Glencoe Grand Prix 2014
“Never get out of the boat. Absolutely g*ddn right. Unless you were going all the way.”
-Cpt. Willard, Apocalypse Now
Translation: “stick to the plan”
Briney (v) - to relentlessly attack a field (sometimes with the aid of teammates) and in doing so keep the pace so high that other riders are shed off the back of the race, effectively neutralizing the competition. Named for early 21st century Cat 2 bike racer Tom Briney, who is known to do this not only in races but also on training rides, AR trips to the grocery and possibly even while riding rollers alone in his basement.

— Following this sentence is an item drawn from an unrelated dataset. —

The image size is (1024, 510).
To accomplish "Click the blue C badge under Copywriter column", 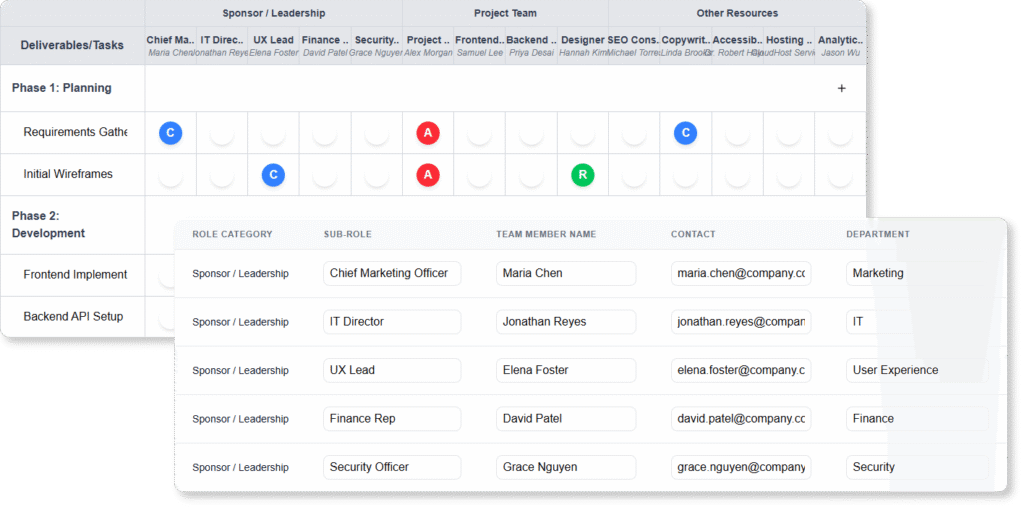I will 685,132.
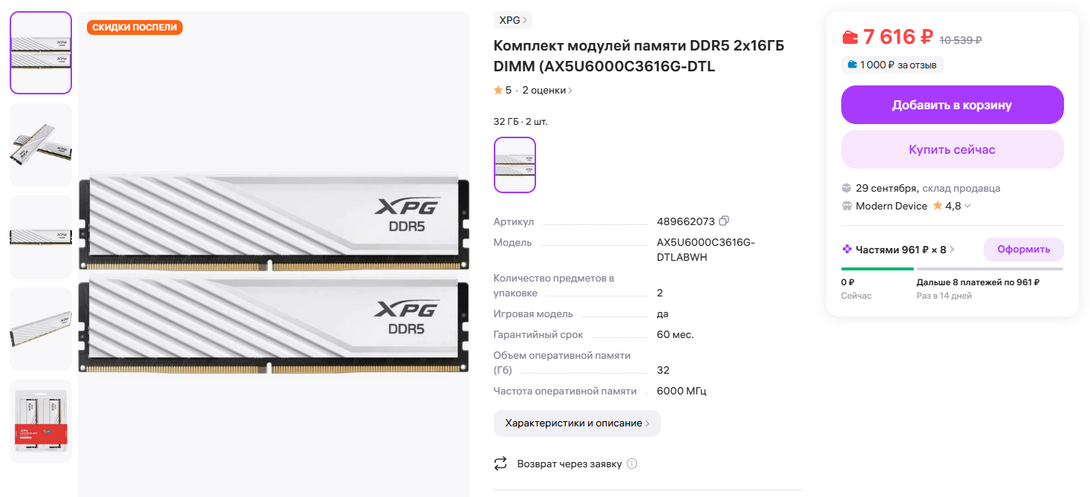Open Характеристики и описание section
The image size is (1090, 497).
pos(577,423)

We had a plan going into the Glencoe Grand Prix and it made a lot of sense. With five of us staged in the first two rows (myself, Ben Cartwright, Michael Baldus, Kevin Whitford and Brian Johnson,) and a very technical course known for crashes and few opportunities to move up, it made sense to keep the pace as hot as possible and not concede any position, ever. Stay in front, attack and counterattack to keep the pace hot. When one person gets reeled back in, attack again. Baldus is riding really strong right now and we discussed the possibility of him making one of those attacks stick. Glencoe is also a course where if you get enough of a lead the field will lose sight of you and a small break or even solo rider can make it stick until the end. Failing that, we would have whittled down the field and set up Ben for a very manageable bunch sprint.

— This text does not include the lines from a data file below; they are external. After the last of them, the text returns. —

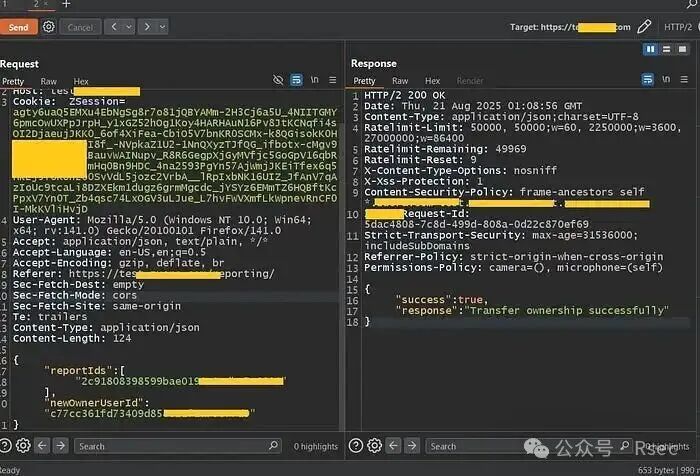This screenshot has height=476, width=700.
Task: Toggle the \n non-printable characters in Response
Action: 665,80
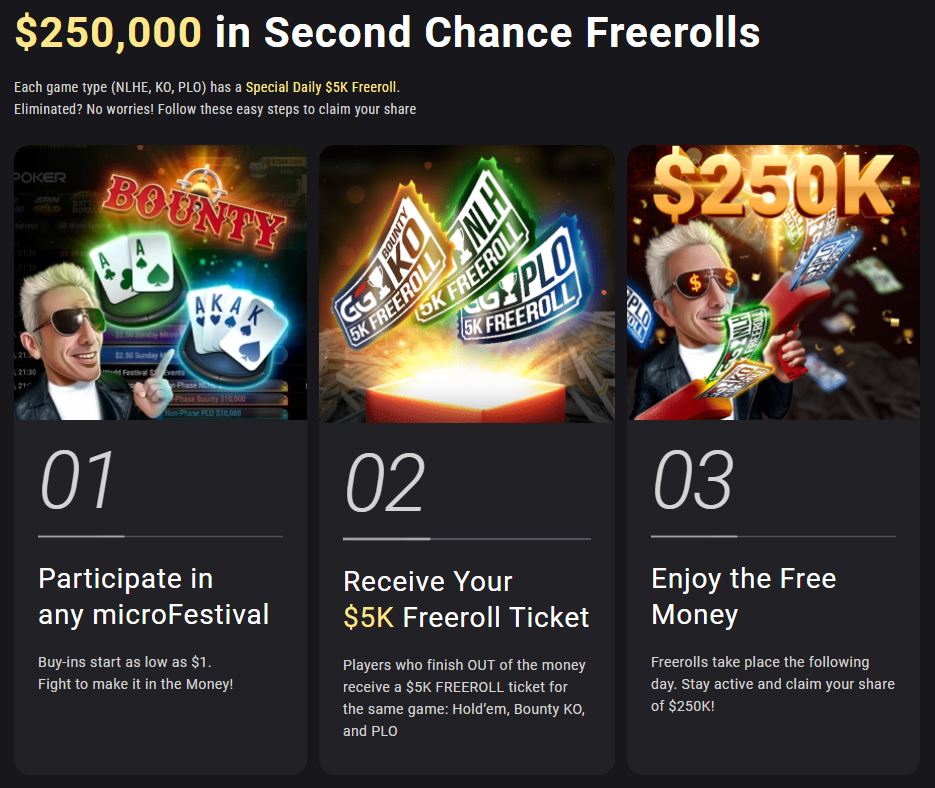
Task: Click the golden $250K text graphic
Action: point(773,186)
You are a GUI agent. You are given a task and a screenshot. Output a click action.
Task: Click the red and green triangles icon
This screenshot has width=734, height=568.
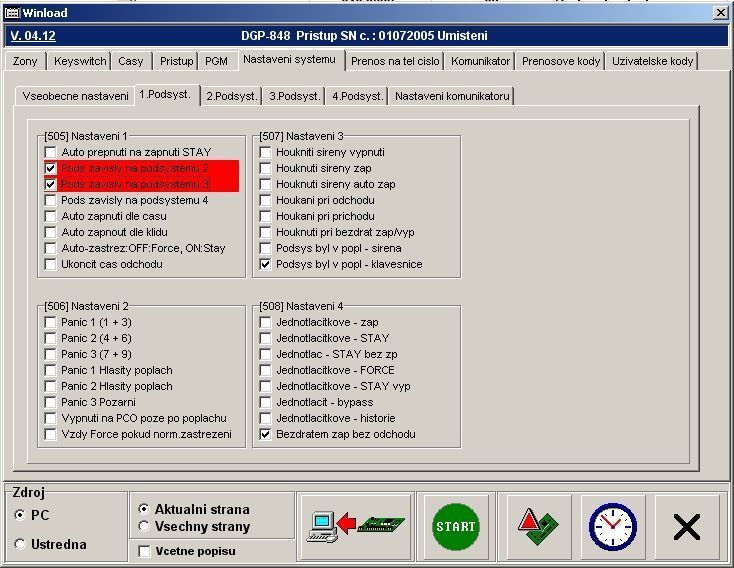click(537, 526)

The whistle blew and we set about putting this plan into action. Kevin got off the line first and did, in fact, start us off strong. Brian and I settled in behind him and traded pulls through the first lap. Then the fun began. A few other riders were mixed in with us at this point and Michael attacked. I stayed top 3 and waited. A lap later when he came back in I attacked. This scenario repeated a few times and I could hear the announcers say we were single file as we came through the start/finish. Damn--we were doing it! Michael was getting good gaps but it didn’t seem like anything was really getting away--we were simply moving too fast and the east wind was pretty strong in the stretch before the final turn. I looked back a few times around corners to see a completely thinned out field. We destroyed it. I mean, we Briney’d it! I knew Ben and Michael were still nearby so this was playing out perfectly.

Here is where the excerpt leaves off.